(WORK ORDER) Restate word for word the lines from the one bearing "Where should I" through the end of the entries below, and leave every picture out.

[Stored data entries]
——
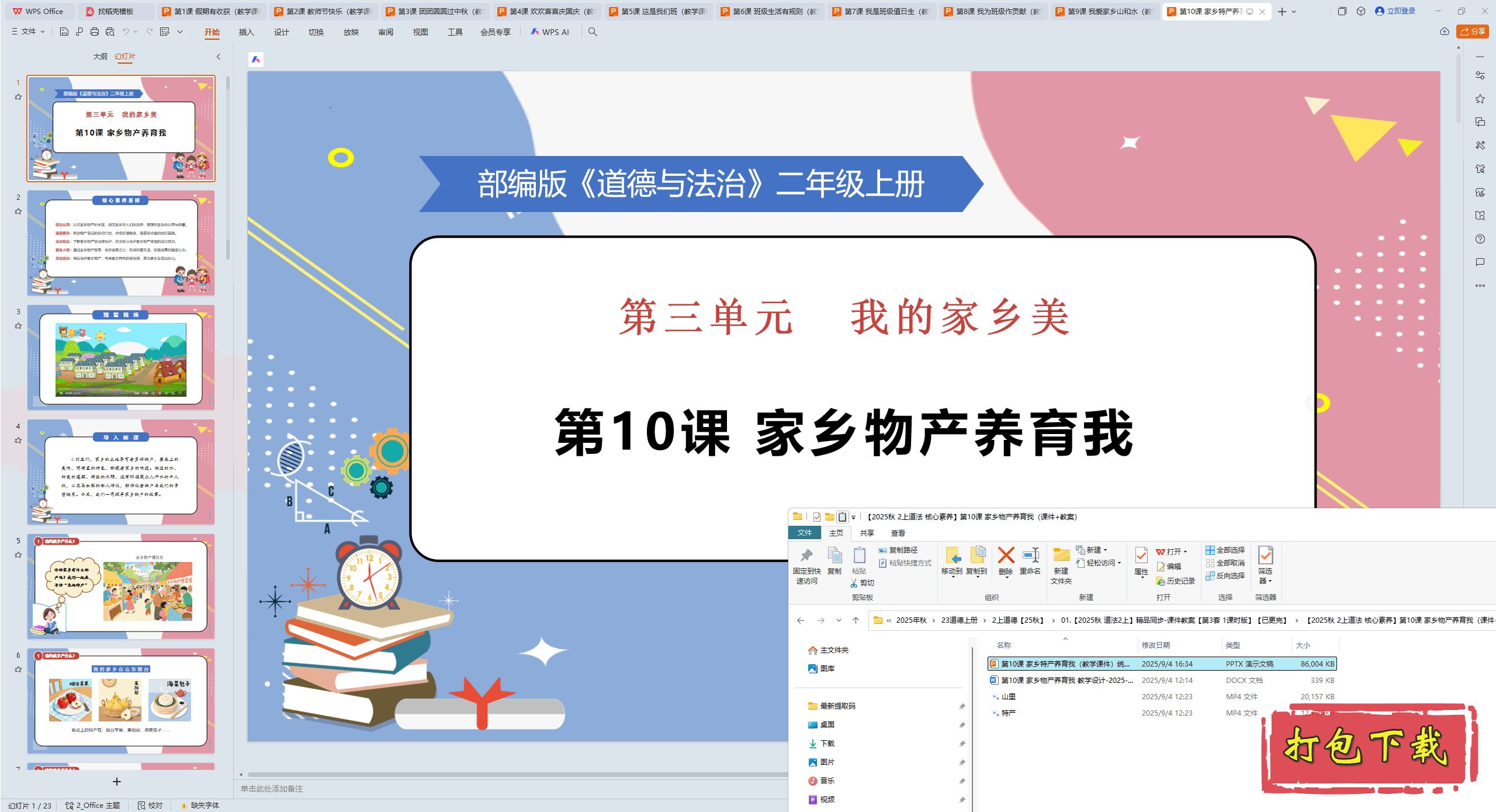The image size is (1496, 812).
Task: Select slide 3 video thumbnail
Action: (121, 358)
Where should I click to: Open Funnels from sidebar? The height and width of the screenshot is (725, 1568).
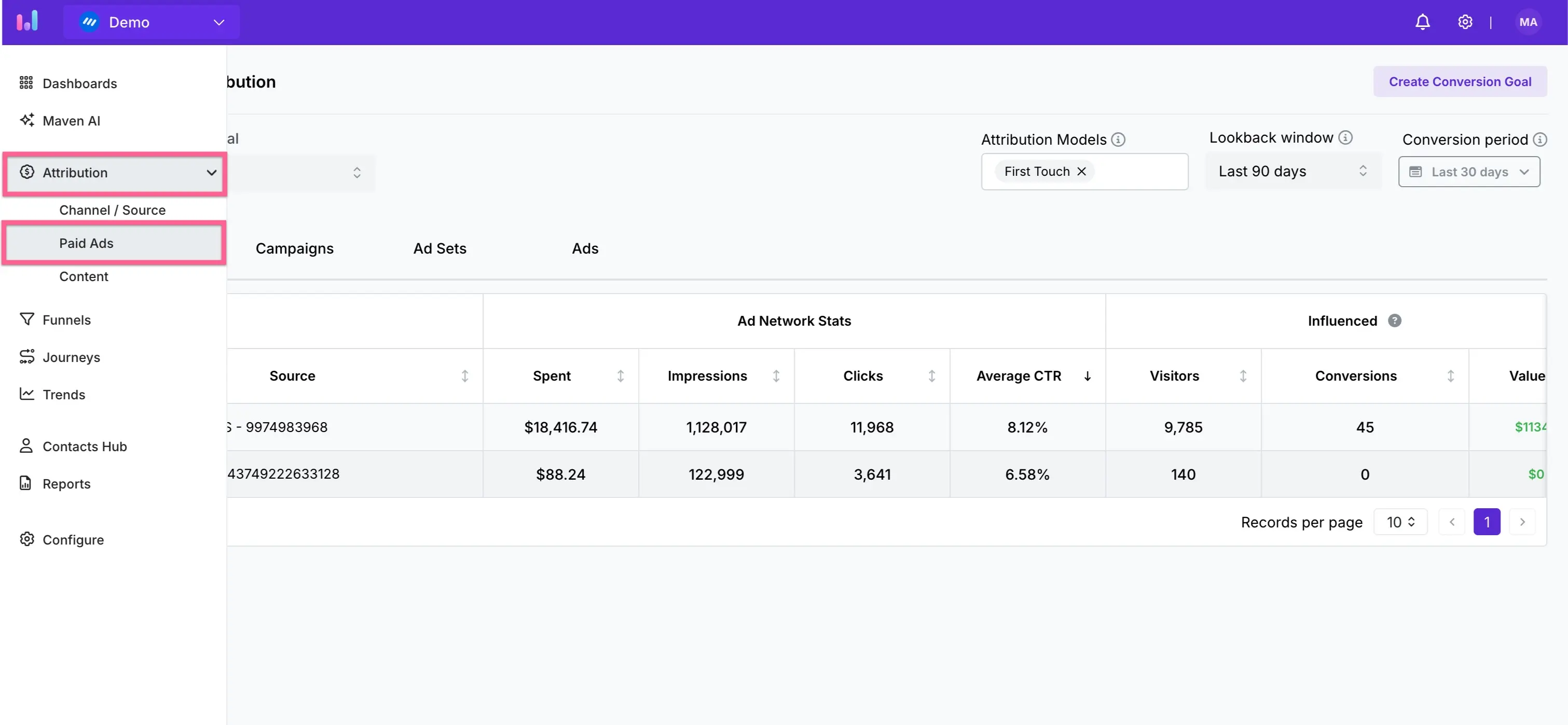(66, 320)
——
(REPLY TO THE TASK)
Where should I click to: Open Funnels from sidebar? The height and width of the screenshot is (725, 1568).
(66, 320)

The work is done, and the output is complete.